[BEGIN ENTRIES PROVIDED]

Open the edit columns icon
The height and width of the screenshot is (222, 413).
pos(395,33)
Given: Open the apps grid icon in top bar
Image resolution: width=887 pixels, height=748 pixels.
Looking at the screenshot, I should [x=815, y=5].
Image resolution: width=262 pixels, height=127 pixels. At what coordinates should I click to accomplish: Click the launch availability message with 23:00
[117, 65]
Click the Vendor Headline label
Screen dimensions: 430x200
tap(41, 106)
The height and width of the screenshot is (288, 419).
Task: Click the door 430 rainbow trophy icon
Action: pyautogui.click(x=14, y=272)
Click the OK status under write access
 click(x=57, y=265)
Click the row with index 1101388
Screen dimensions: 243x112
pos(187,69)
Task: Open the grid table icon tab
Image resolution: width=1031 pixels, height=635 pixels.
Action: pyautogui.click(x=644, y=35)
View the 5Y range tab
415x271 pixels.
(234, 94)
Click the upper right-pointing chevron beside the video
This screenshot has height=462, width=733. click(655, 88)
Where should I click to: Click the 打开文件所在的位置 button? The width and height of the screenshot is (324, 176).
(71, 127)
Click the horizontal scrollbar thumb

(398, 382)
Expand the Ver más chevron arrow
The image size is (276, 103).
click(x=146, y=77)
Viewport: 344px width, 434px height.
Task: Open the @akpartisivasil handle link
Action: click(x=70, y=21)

[END ENTRIES PROVIDED]
[BEGIN ENTRIES PROVIDED]

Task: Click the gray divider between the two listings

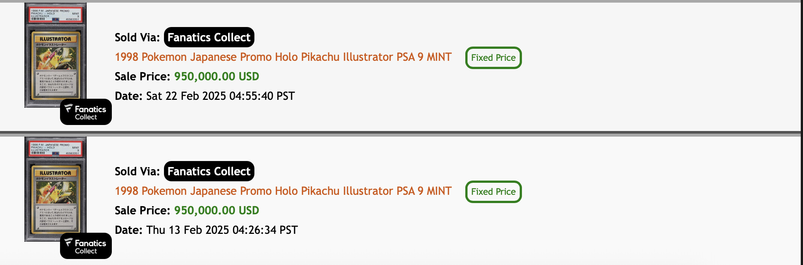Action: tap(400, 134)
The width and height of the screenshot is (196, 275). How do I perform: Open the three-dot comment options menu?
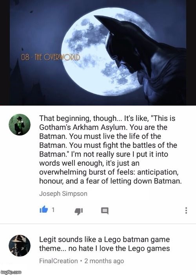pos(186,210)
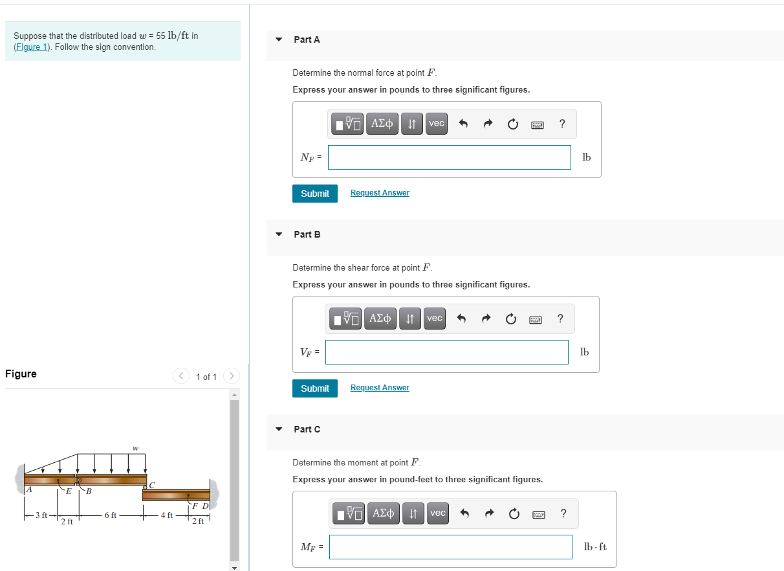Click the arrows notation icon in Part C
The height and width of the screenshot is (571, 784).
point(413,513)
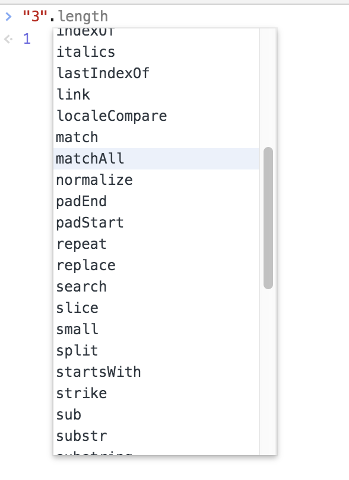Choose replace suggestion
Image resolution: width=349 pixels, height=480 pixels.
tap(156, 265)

[END ENTRIES PROVIDED]

=== TASK REQUIREMENTS ===
Can you rewrite the lines from the one with "Click the OK status under write access" up to and including the one with "This screenshot has" as a Markdown table with the columns Row and Text, leaving out any blank lines?

=== PROBLEM SOLUTION ===
| Row | Text |
|---|---|
| 1 | Click the OK status under write access |
| 2 |  click(x=57, y=265) |
| 3 | Click the row with index 1101388 |
| 4 | Screen dimensions: 243x112 |
| 5 | pos(187,69) |
| 6 | Task: Open the grid table icon tab |
| 7 | Image resolution: width=1031 pixels, height=635 pixels. |
| 8 | Action: pyautogui.click(x=644, y=35) |
| 9 | View the 5Y range tab |
| 10 | 415x271 pixels. |
| 11 | (234, 94) |
| 12 | Click the upper right-pointing chevron beside the video |
| 13 | This screenshot has height=462, width=733. click(655, 88) |